How do you filter rows in Polars?

Use df.filter(pl.col('column') == 'value') to filter rows in Polars. The filter() method accepts expression-based conditions built with pl.col(). You can combine multiple conditions with & (AND) and | (OR), and each condition must be wrapped in parentheses.

What is the Polars equivalent of pandas isin()?

The Polars equivalent of pandas isin() is is_in(). Use df.filter(pl.col('column').is_in(['value1', 'value2'])) to filter rows where a column value matches any item in a list.

How do you select specific columns in Polars?

Use df.select(['col1', 'col2', 'col3']) to select specific columns in Polars. This returns a new DataFrame containing only the requested columns. You can also use expressions inside select() for computed columns.

How do you slice rows by position in Polars?

Use df.slice(offset, length) or Python bracket notation df[0:3] to slice rows by position in Polars. For example, df.slice(0, 3) returns the first three rows. This is the equivalent of pandas df.iloc[0:3].

How to Filter and Slice Data with Polars — filter, select, slice Guide

Filtering is the most fundamental operation in data analysis. Whether you need transactions from a single state, rows matching multiple criteria, or just the first few records, Polars gives you a clean, expression-based API that avoids the quirks of pandas indexing.

If you have used pandas, you have probably written df.loc[df['col'] > 50] or wrestled with .iloc vs .loc distinctions. Polars replaces all of that with .filter() for row selection, .select() for column selection, and .slice() for positional access — no index to worry about.

This article covers eight patterns, each demonstrated on an interactive dataset you can edit and run directly in your browser:

filter() with a single condition — basic row filtering
filter() with multiple conditions using & — AND logic
filter() with is_in() — membership testing
select() — column selection
slice() and bracket indexing — row slicing by position
filter() with is_null() — finding missing values
Combining filter() and select() — rows and columns together

The dataset

We will use the same petrol station dataset from the Polars grouping tutorial.

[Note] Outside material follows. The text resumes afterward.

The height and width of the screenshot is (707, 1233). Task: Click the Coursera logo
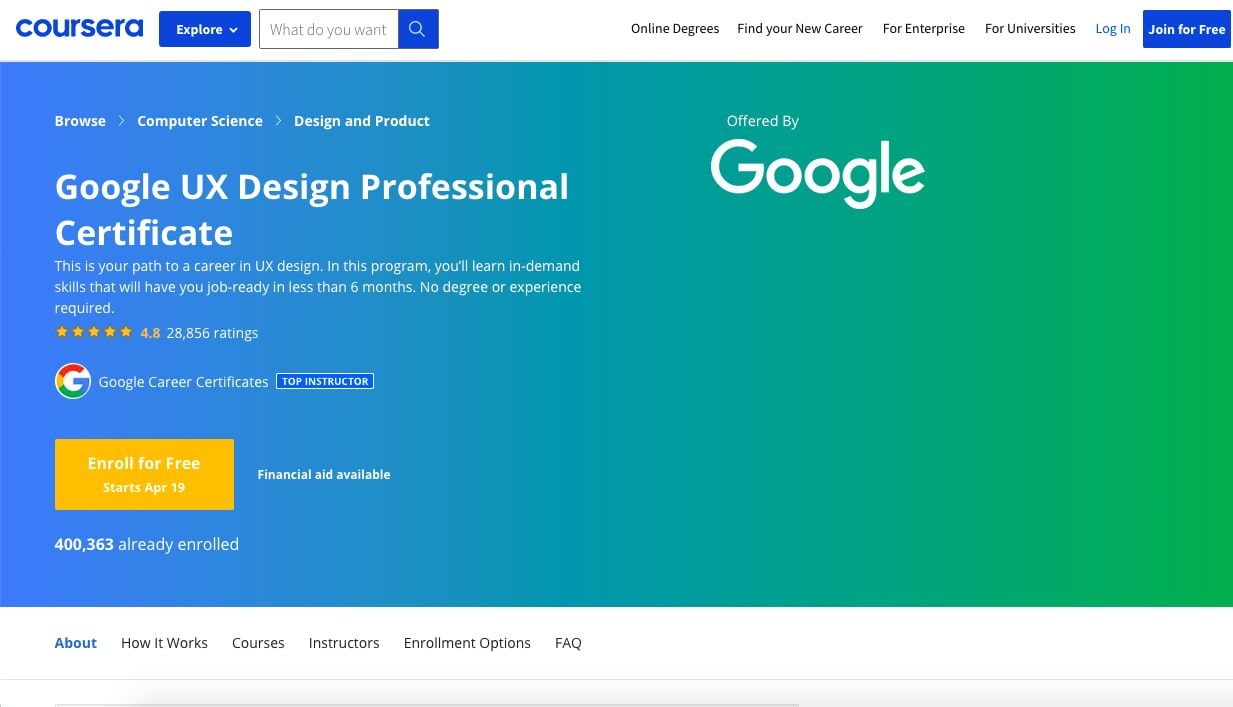point(79,28)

Each row represents a fuel transaction recorded at stations across Australia. The columns capture the station name, fuel type, litres sold, price per litre, and the state where the station is located. Some values are intentionally missing (null) to mirror real-world data quality issues.

Python — editable

import polars as pl

fuel = {
    "station": [
        'Caltex Bondi','Caltex Bondi','Caltex Bondi',
        'BP Southbank','BP Southbank','BP Southbank','BP Southbank',
        'Shell Fortitude Valley','Shell Fortitude Valley','Shell Fortitude Valley',
        'Caltex Bondi','Caltex Bondi',
        'BP Southbank','BP Southbank','BP Southbank'
    ],
    "fuel type": [
        'Unleaded','Diesel','Premium',
        'Unleaded','Unleaded','Diesel','Premium',
        'Diesel','Unleaded','Premium',
        'Diesel','Unleaded',
        'Diesel','Premium','Unleaded'
    ],
    "litres": [
        45.2, 60.0, 38.5,
        52.1, 47.8, None, 41.0,
        55.3, 44.9, None,
        58.7, 40.1,
        63.2, 35.6, 49.0
    ],
    "price per litre": [
        1.89, 1.95, 2.12,
        1.85, 1.85, 1.92, 2.09,
        1.93, None, 2.15,
        1.95, 1.89,
        1.92, 2.09, 1.85
    ],
    "state": [
        'NSW','NSW','NSW',
        'VIC','VIC','VIC','VIC',
        'QLD','QLD', None,
        'NSW','NSW',
        'VIC','VIC','VIC'
    ]
}

df = pl.DataFrame(fuel)
df

Figure 1: Fuel transactions — 15 rows, 5 columns.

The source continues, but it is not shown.